Judith Olans Brown Forum for Women in the Law Practitioner-in-Residence Program

Expanding upon the success of Northeastern Law’s signature Women in the Law Conference, the Brown Forum, named in honor of Professor Emerita Judith Olans Brown, was established by Brown and her husband, Jim, in 2021 to support the advancement of women attorneys and students at Northeastern Law. The Practitioner-in-Residence program was launched in 2022 with leading civil rights and employment lawyer Debra Katz as the first Practitioner-in-Residence.

November 14 - 16, 2023
The Honorable Anita Earls, associate justice of the North Carolina Supreme Court, has been named by Northeastern Law’s Judith Olans Brown Forum for Women in the Law (WIL) as its Practitioner-in-Residence for 2023-2024. She will visit the law school for three days, from November 14 to 16. While in residence at Northeastern, Judge Earls will focus on sharing her insights about voting rights. Her visit will include class lectures, meetings with groups such as the school’s Women’s Law Caucus, and she will hold office hours to build personal connections with students, graduates, staff and faculty.

Prior to joining the bench on January 1, 2019, Judge Earls was a civil rights attorney litigating voting rights, police misconduct and other civil rights cases for 30 years. Following her graduation from Yale Law School in 1988, Judge Earls was recruited by civil rights champion James Ferguson II to join North Carolina's first integrated law firm, Ferguson, Stein, Watt, Wallas, Adkins & Gresham, where she practiced civil rights litigation first as an associate and later as partner. She later founded and served as executive director of the Southern Coalition for Social Justice, a nonprofit legal advocacy organization in Durham, North Carolina. Appointed by President Clinton, Judge Earls was a deputy assistant attorney general in the US Department of Justice, Civil Rights Division, from 1998 to 2000. She has served on the North Carolina State Board of Elections, the North Carolina Equal Access to Justice Commission and currently co-chairs the Governor’s Task Force on Racial Equity in Criminal Justice.

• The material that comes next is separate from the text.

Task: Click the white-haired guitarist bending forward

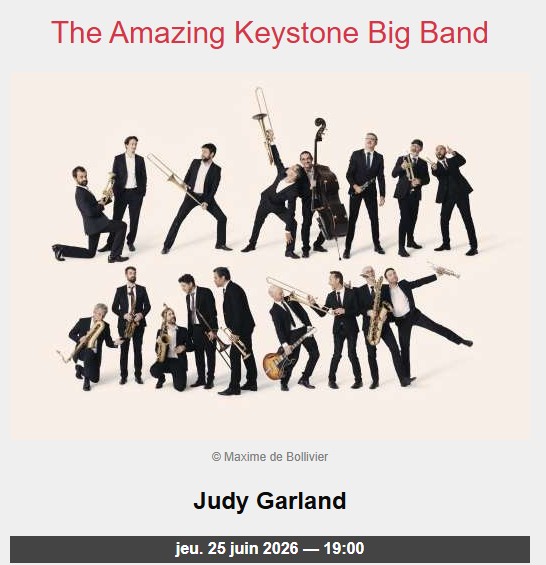Action: (x=294, y=337)

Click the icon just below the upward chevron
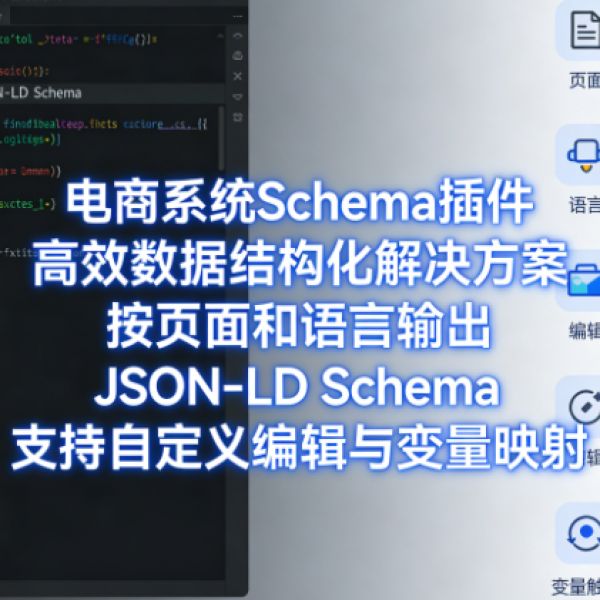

Judge Earls has taught as an adjunct professor at the University of North Carolina and University of Maryland law schools and in the Department of African & African American Studies at Duke University. Judge Earls lives in Durham with her husband Charles Walton. She has two grown sons and two grandchildren.

“This beneficial program is now in its third year and we are truly honored to have Judge Earls join us in residence in November,” said Mielle Marquis, director of external affairs and co-founder of the Women in the Law program. “With her illustrious background in voting and civil rights, our community will be richer by having her be this year’s Brown Forum Practitioner in Residence. Voting rights are the underpinning of democracy and vital for the success of our nation. As always, we are grateful for the support from Jim and Judy Brown and many other WIL supporters who make this opportunity possible.”

November 16 - 18, 2022
Brigitte Amiri ’99, deputy director at the ACLU’s Reproductive Freedom Project and one of the nation’s leading litigators for reproductive freedom, visited the law school for three days in November 2022 as the Judith Olans Brown Forum for Women in the Law Practitioner-in- Residence for 2022. While at Northeastern, Amiri shared comments and insights about her high-profile cases, including successfully advocating for a pregnant teenage immigrant who was barred from accessing abortion services during the Trump administration and her efforts in the wake of the Dobbs decision, including a lawsuit in Kentucky seeking to block two abortion bans by asserting the Kentucky Constitution protects the right to privacy and bodily autonomy.
>> Read more

Watch Video: Brigitte Amiri Speaks at Professor Jonathan Kahn’s Torts Class

March 9 - 11, 2022
Debra Katz, founding partner of Katz, Marshall & Banks and a nationally recognized civil rights and employment lawyer, visited campus in March 2022 as Northeastern Law's inaugural Brown Forum Practitioner-in-Residence.
>> View photos

Katz is a founding partner of Katz, Marshall & Banks, where she concentrates her practice on employment discrimination, sexual harassment, whistleblower and Title IX matters. She has developed extensive litigation experience in federal and local courts and has achieved significant courtroom successes in a number of high-profile cases. She has been recognized as Civil Rights Lawyer of the Year for Washington, DC, by The Best Lawyers In America for 2018, as one of the “toughest” employment lawyers in Washington, DC, by Washingtonian magazine and as an expert in sexual harassment, employment and whistleblower law by The New York Times, The Wall Street Journal, The Washington PostTIME magazine and others.